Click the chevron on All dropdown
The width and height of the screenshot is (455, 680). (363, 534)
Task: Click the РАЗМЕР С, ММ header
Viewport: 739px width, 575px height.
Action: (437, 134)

...

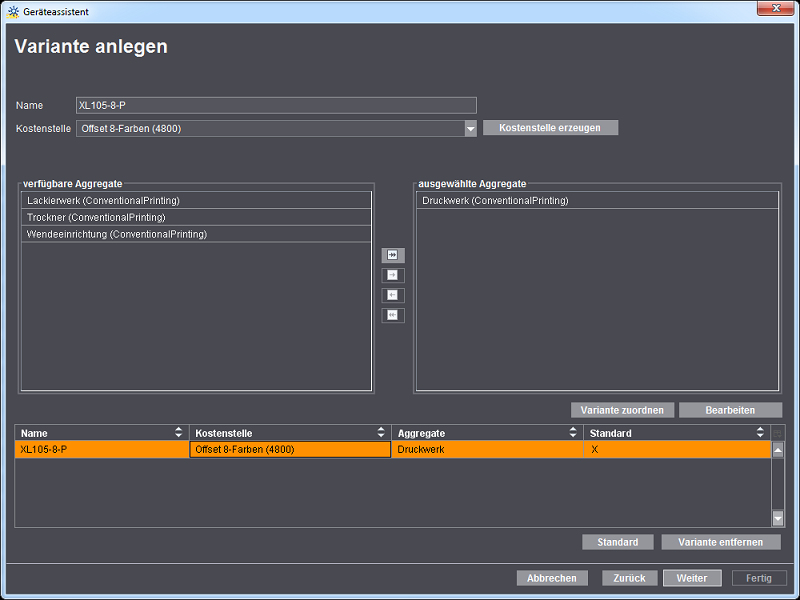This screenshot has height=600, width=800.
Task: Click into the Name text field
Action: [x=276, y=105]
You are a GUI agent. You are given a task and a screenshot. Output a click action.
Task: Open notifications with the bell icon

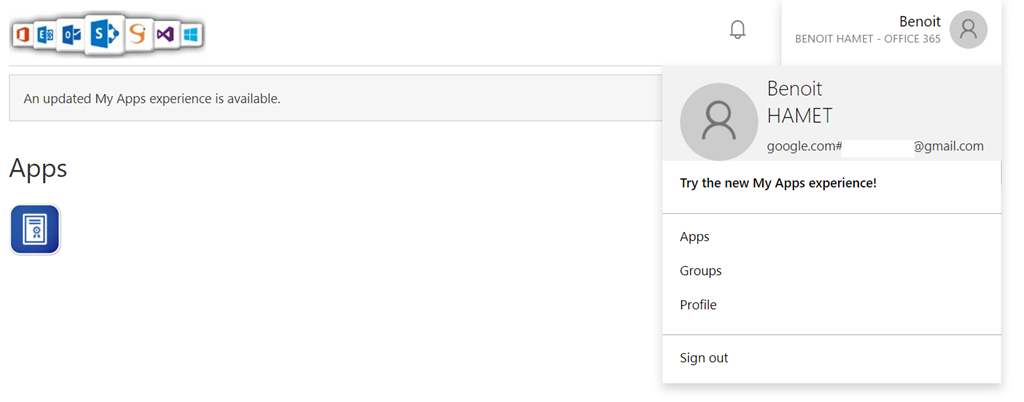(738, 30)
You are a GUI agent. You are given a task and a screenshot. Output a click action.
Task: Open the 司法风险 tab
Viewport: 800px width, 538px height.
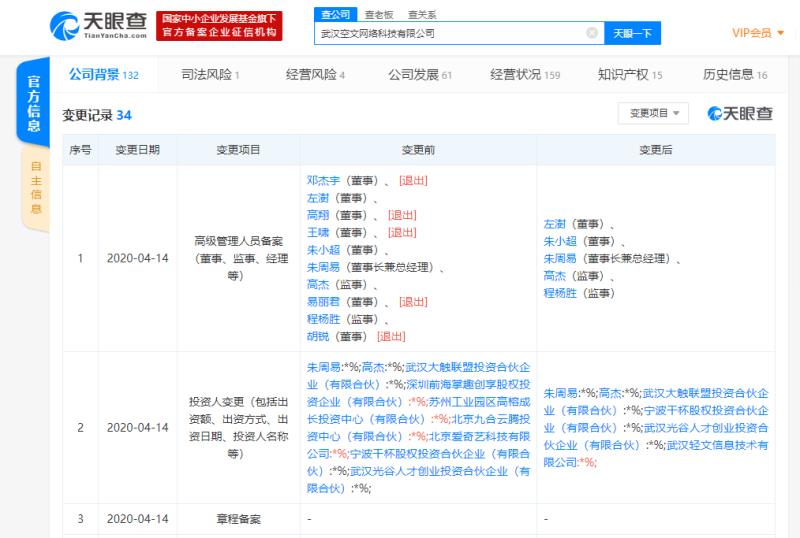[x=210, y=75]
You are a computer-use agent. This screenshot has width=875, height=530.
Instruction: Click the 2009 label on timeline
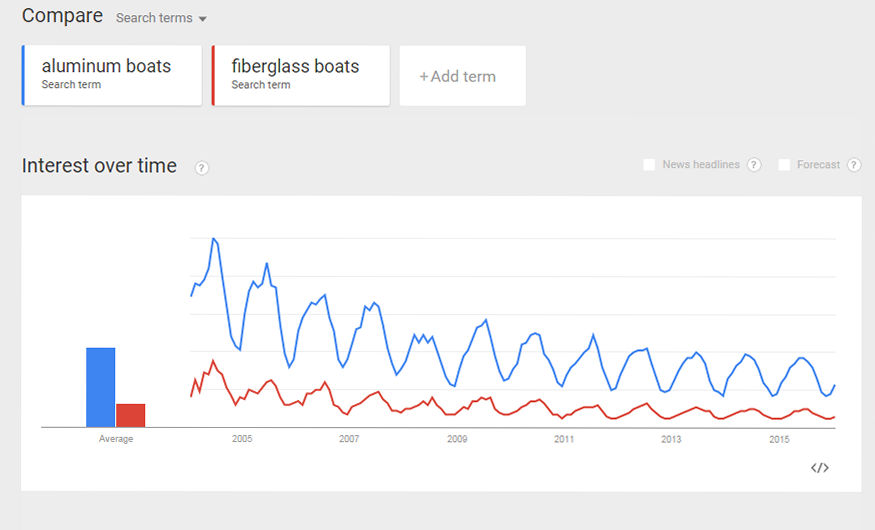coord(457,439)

Aim of the exercise >> Update the material from the line with "Click the chevron on All dropdown" to the line with "Action: (437, 134)" so that "header" becomes "column title", changing nothing else, and give back only those lines.

Answer in full >>
Click the chevron on All dropdown
The width and height of the screenshot is (455, 680). (363, 534)
Task: Click the РАЗМЕР С, ММ column title
Viewport: 739px width, 575px height.
Action: (437, 134)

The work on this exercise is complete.